RECORDS SUPPLIED: Begin
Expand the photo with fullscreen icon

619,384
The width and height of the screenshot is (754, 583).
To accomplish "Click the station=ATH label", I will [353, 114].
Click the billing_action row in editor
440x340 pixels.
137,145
RECORDS SUPPLIED: End
**ACTIVITY**
A complete and exact repetition of the entries is required.

**RESPONSE BOX**
Expand the photo with fullscreen icon

619,384
The width and height of the screenshot is (754, 583).
To accomplish "Click the station=ATH label", I will [353, 114].
Click the billing_action row in editor
440x340 pixels.
137,145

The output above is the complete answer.